ASSIGNMENT
Using the listing below, print the line that contains "Task: Select the Canon 21.3% cell" and each line after it, exactly as shown, through the final one.

*** RECORD EXCERPTS ***

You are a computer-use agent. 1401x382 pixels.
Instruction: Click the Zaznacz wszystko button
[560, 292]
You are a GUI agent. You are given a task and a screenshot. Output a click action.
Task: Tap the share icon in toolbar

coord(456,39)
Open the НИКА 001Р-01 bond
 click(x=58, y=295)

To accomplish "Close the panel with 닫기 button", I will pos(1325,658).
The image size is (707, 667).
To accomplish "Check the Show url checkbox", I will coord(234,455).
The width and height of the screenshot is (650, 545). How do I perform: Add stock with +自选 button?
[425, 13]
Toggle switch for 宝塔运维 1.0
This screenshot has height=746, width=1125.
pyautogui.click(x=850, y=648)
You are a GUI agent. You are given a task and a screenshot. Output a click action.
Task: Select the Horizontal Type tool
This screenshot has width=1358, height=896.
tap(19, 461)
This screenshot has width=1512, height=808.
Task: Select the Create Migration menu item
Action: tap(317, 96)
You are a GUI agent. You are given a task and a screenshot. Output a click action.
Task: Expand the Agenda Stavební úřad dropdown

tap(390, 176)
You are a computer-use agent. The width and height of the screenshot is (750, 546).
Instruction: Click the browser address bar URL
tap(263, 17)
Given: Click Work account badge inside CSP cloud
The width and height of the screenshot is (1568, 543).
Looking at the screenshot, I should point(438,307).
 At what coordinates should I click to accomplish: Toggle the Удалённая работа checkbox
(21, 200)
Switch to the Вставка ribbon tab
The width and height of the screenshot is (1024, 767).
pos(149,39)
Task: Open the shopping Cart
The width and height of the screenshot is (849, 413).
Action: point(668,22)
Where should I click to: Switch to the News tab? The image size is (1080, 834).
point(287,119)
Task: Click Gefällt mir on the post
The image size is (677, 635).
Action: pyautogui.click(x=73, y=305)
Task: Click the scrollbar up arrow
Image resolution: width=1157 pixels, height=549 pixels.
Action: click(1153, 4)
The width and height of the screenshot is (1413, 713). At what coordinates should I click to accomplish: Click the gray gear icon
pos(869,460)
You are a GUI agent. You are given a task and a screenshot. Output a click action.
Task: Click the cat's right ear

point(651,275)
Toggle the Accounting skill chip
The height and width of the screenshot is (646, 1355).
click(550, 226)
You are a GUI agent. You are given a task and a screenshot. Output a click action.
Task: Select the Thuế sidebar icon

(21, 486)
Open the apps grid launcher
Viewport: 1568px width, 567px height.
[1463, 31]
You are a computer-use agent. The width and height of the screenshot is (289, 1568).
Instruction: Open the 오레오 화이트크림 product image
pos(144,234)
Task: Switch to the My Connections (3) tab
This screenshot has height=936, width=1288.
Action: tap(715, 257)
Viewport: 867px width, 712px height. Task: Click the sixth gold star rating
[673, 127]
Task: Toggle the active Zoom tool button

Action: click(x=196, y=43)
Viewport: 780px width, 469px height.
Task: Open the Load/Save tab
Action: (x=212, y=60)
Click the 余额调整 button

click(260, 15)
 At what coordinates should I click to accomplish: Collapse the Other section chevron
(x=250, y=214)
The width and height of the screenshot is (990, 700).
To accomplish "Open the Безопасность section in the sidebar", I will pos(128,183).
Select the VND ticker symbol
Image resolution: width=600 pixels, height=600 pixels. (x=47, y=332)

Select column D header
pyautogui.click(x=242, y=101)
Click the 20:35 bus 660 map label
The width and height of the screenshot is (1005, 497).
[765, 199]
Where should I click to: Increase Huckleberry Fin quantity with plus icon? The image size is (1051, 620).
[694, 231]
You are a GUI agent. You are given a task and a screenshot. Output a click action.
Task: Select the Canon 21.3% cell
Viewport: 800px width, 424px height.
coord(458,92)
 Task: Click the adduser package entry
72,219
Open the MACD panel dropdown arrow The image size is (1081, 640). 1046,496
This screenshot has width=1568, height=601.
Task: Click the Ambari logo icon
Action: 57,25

*** End of RECORD EXCERPTS ***

EXERCISE SOLUTION
Task: Select the Canon 21.3% cell
Viewport: 800px width, 424px height.
coord(458,92)
 Task: Click the adduser package entry
72,219
Open the MACD panel dropdown arrow The image size is (1081, 640). 1046,496
This screenshot has width=1568, height=601.
Task: Click the Ambari logo icon
Action: 57,25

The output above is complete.